▸ **Raw data**
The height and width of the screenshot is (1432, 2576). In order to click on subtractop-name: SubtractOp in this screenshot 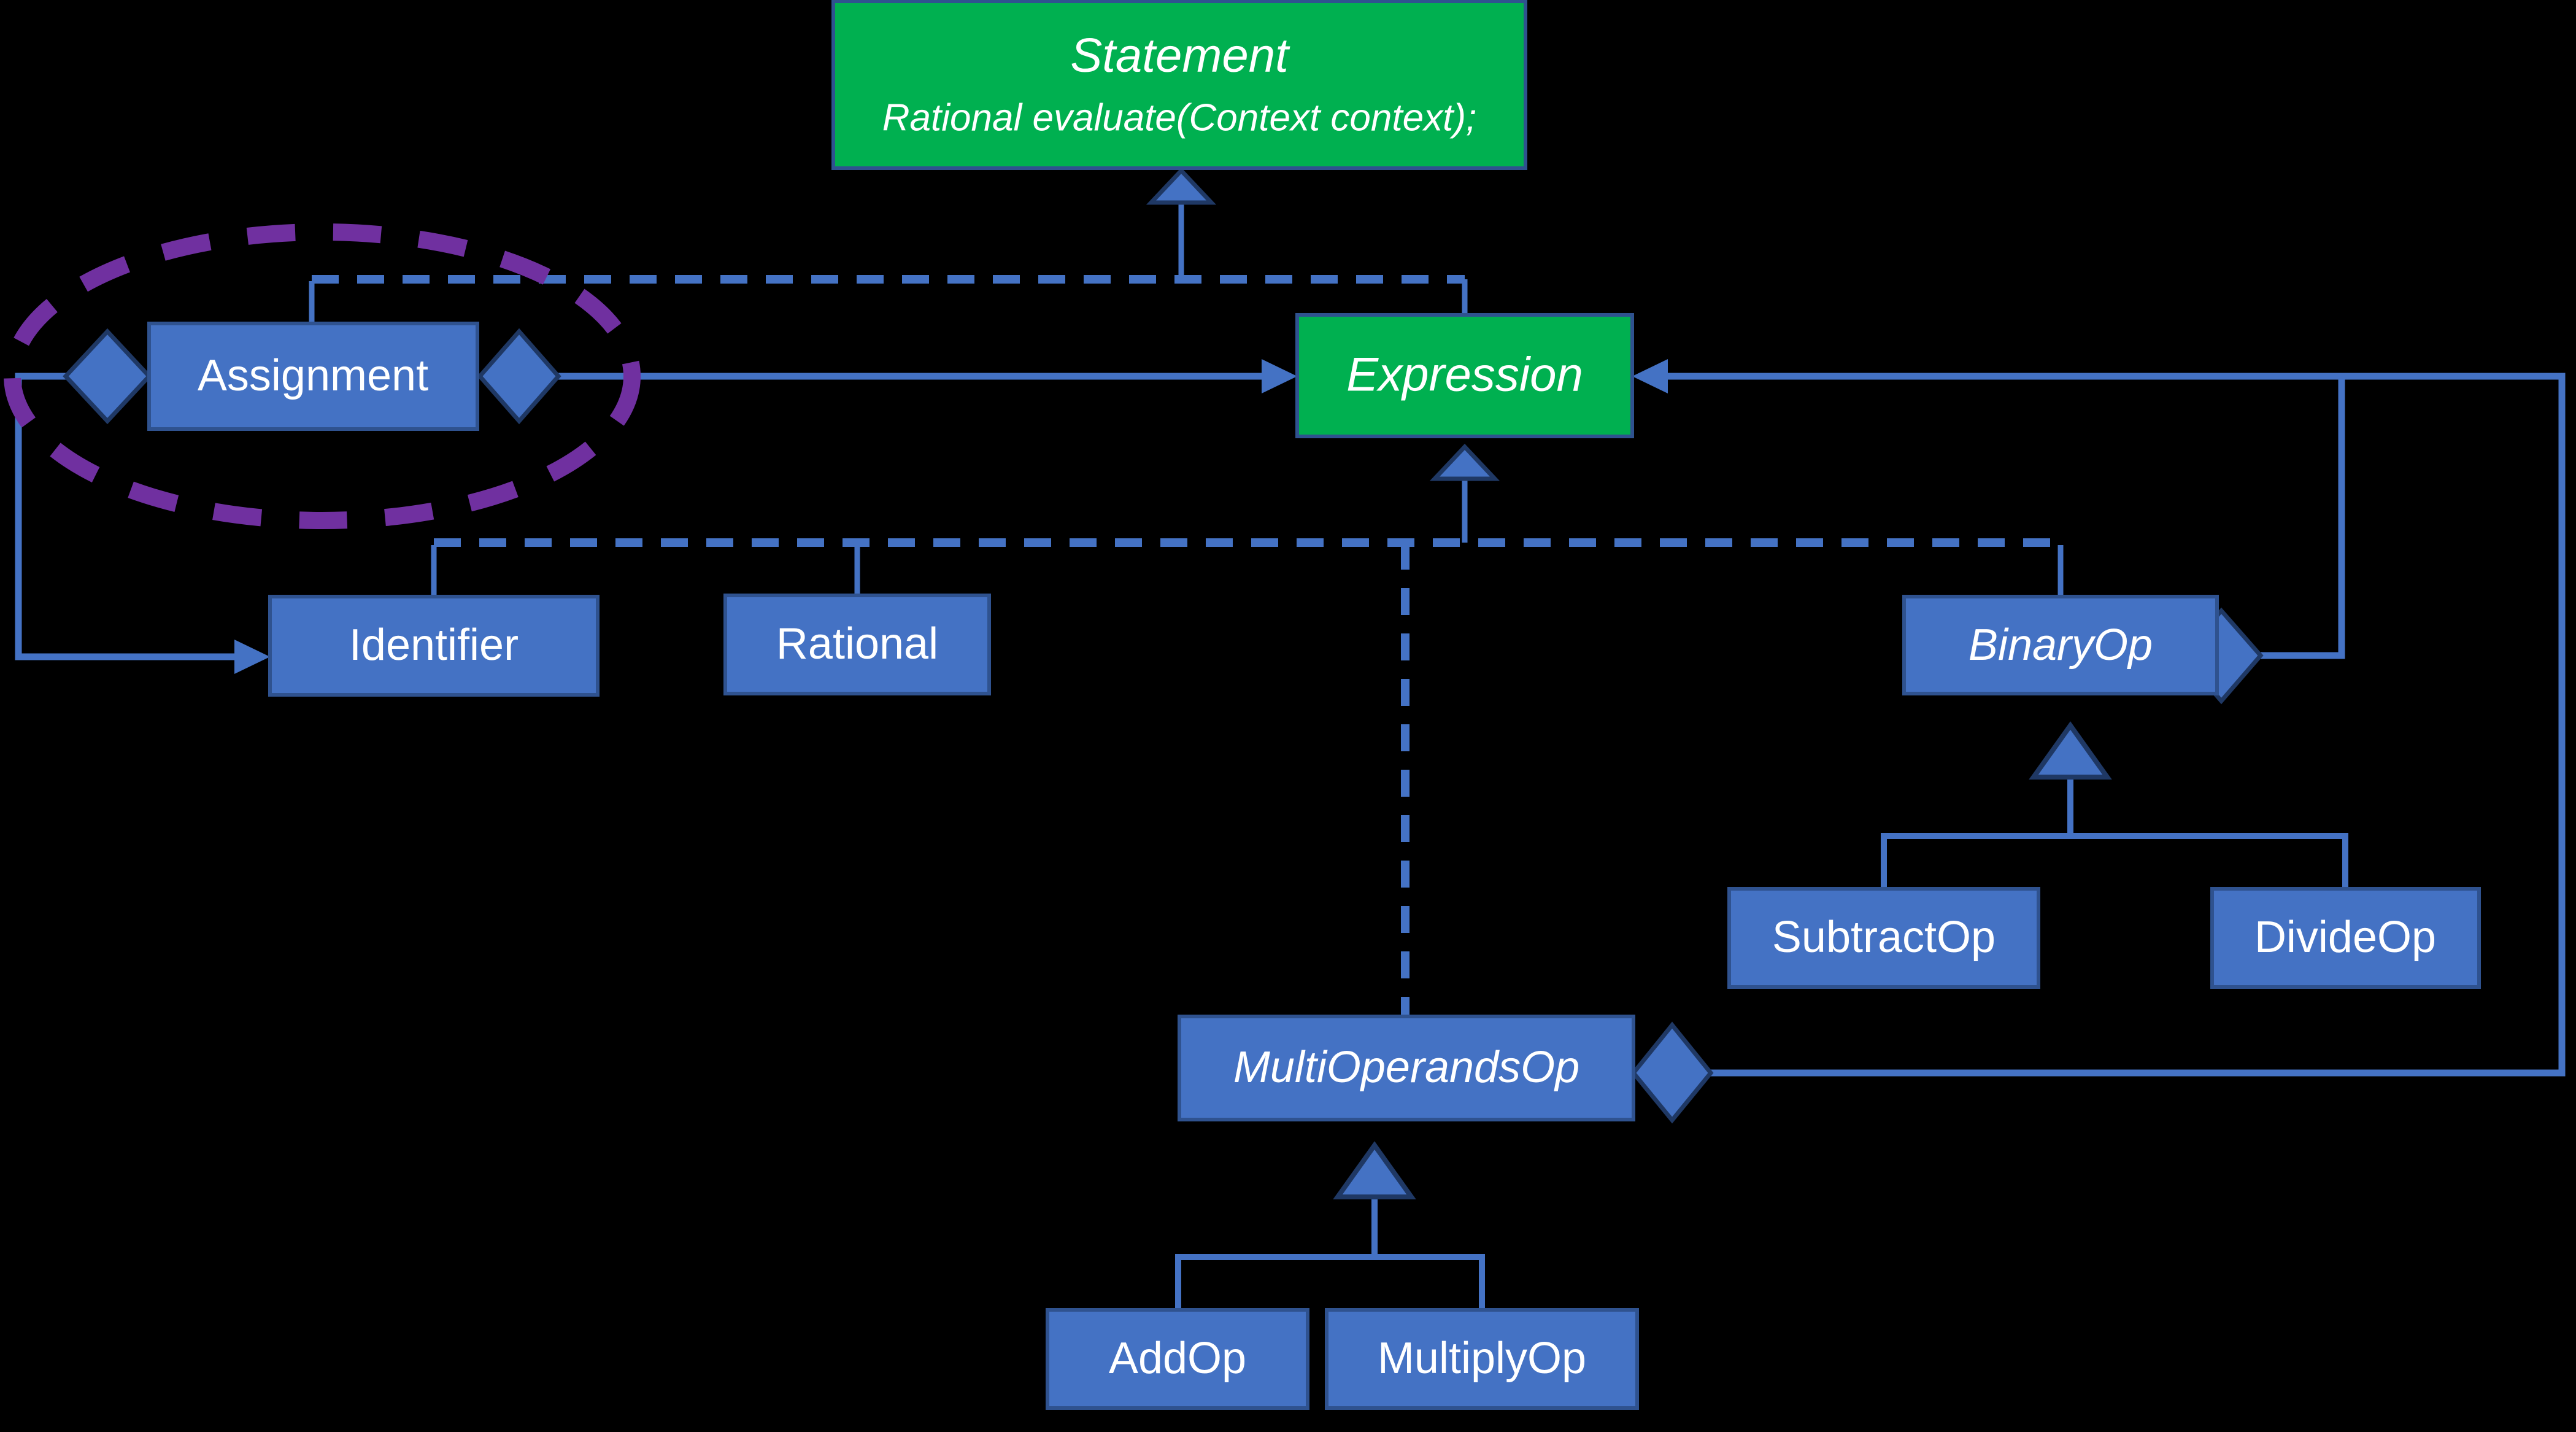, I will do `click(1884, 938)`.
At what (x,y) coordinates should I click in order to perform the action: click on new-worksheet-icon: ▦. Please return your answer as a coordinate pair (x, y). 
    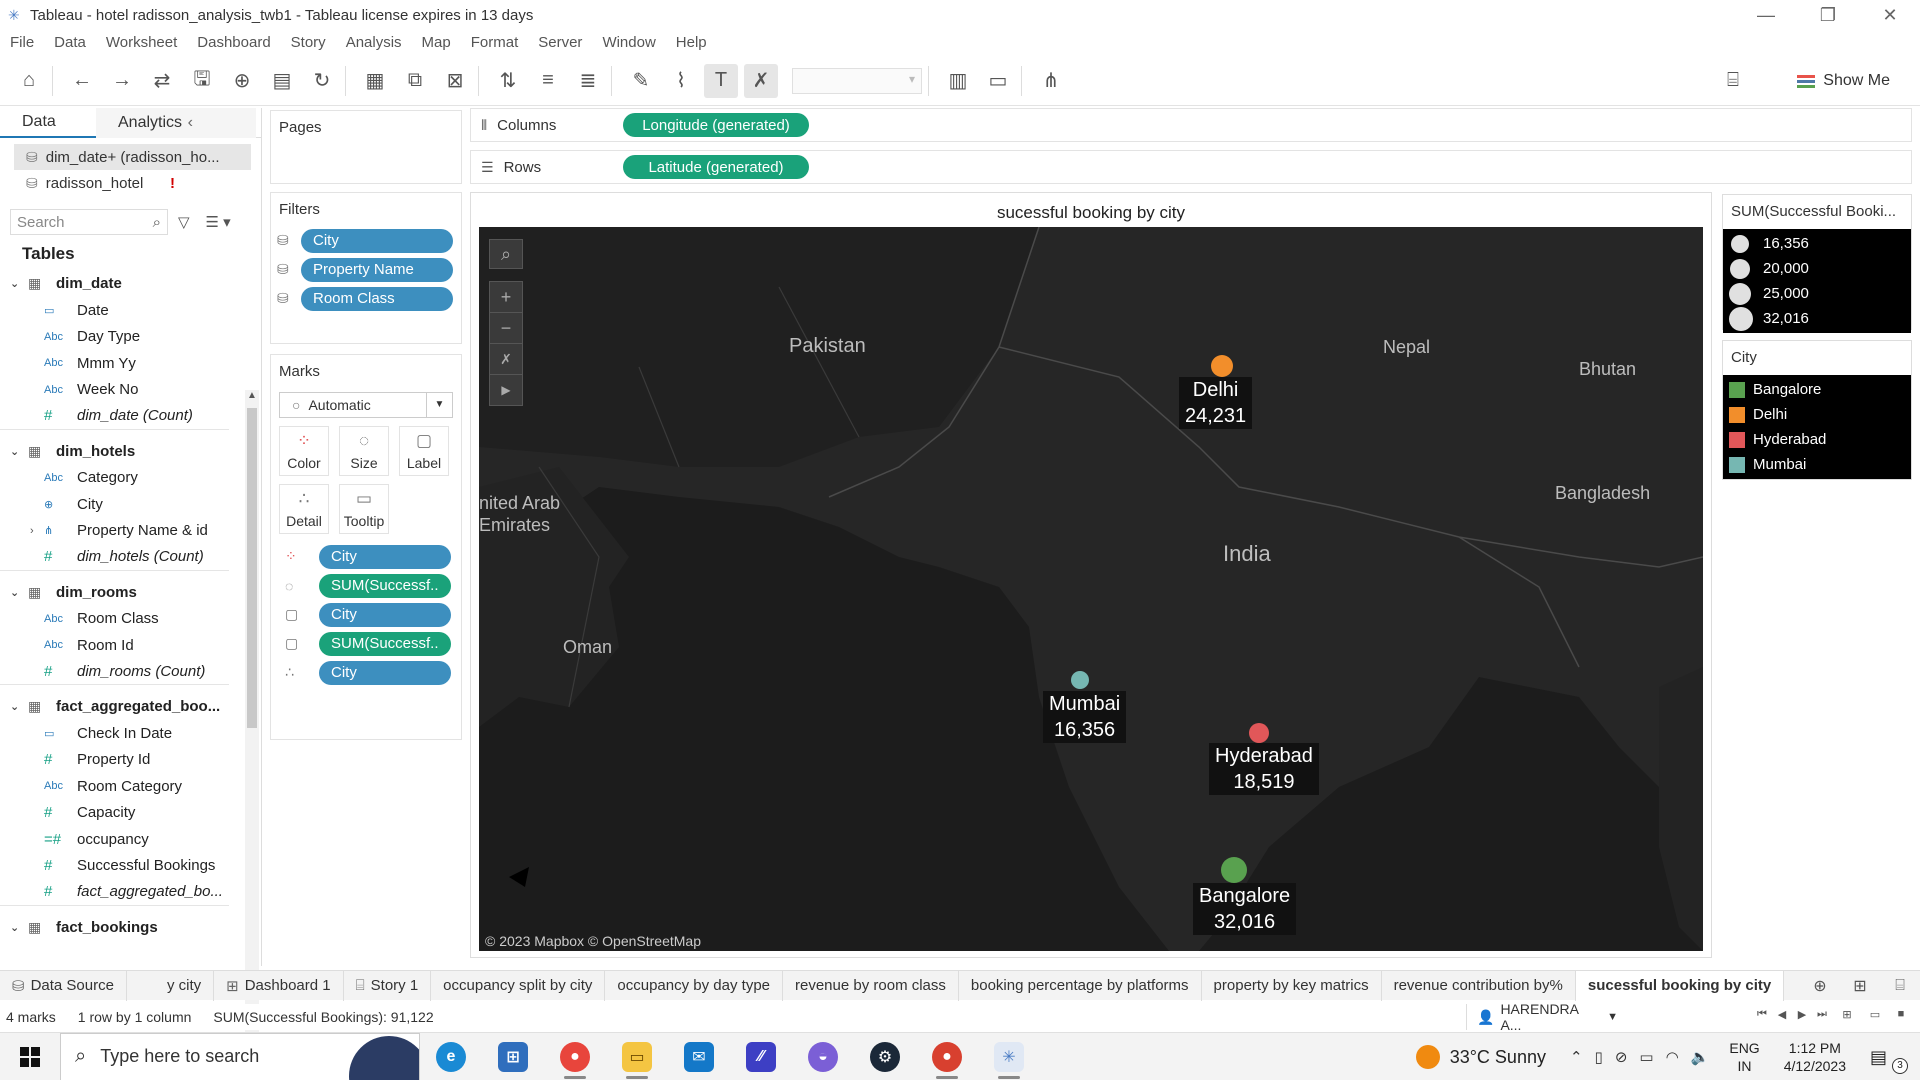
    Looking at the image, I should click on (375, 81).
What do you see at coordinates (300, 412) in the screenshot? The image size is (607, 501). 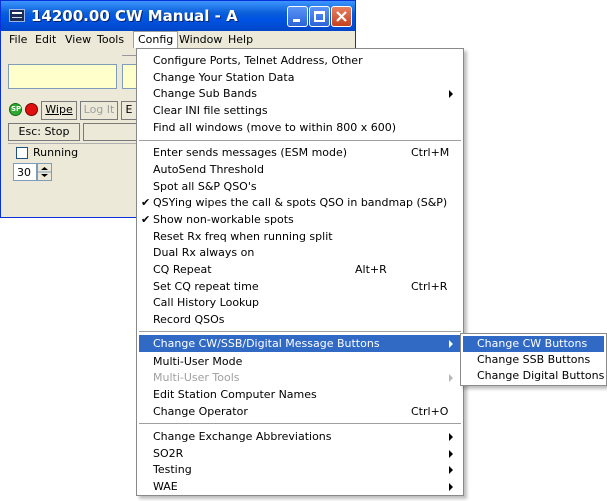 I see `menu-item-change-operator: Change Operator Ctrl+O` at bounding box center [300, 412].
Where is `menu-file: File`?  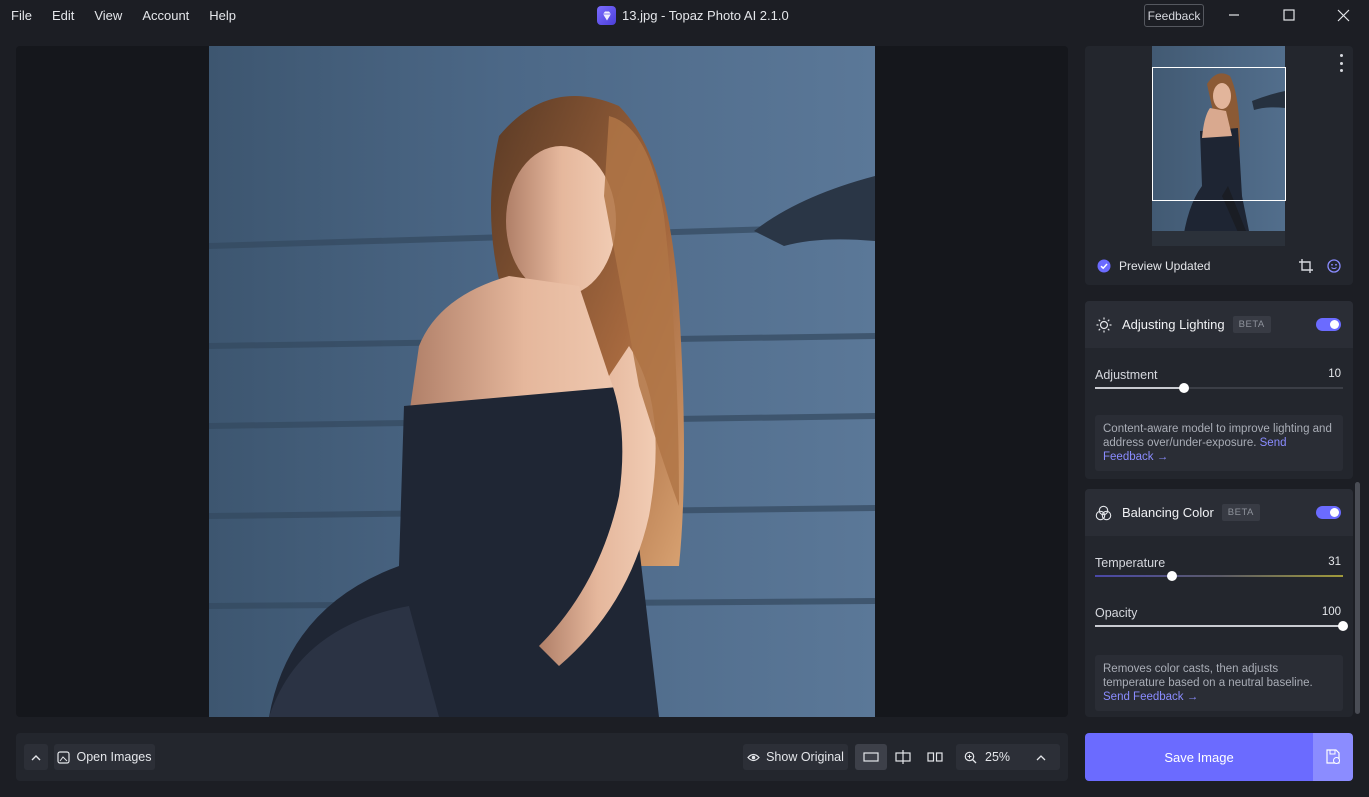 menu-file: File is located at coordinates (21, 16).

▸ **Task details**
Collect every line of the records above that contains the word "should", and copy each of those lines in full.

▸ **Answer space**
At what (x,y) coordinates should I click in order to perform the action: click on new-worksheet-icon: ▦. Please return your answer as a coordinate pair (x, y). 
    Looking at the image, I should click on (375, 81).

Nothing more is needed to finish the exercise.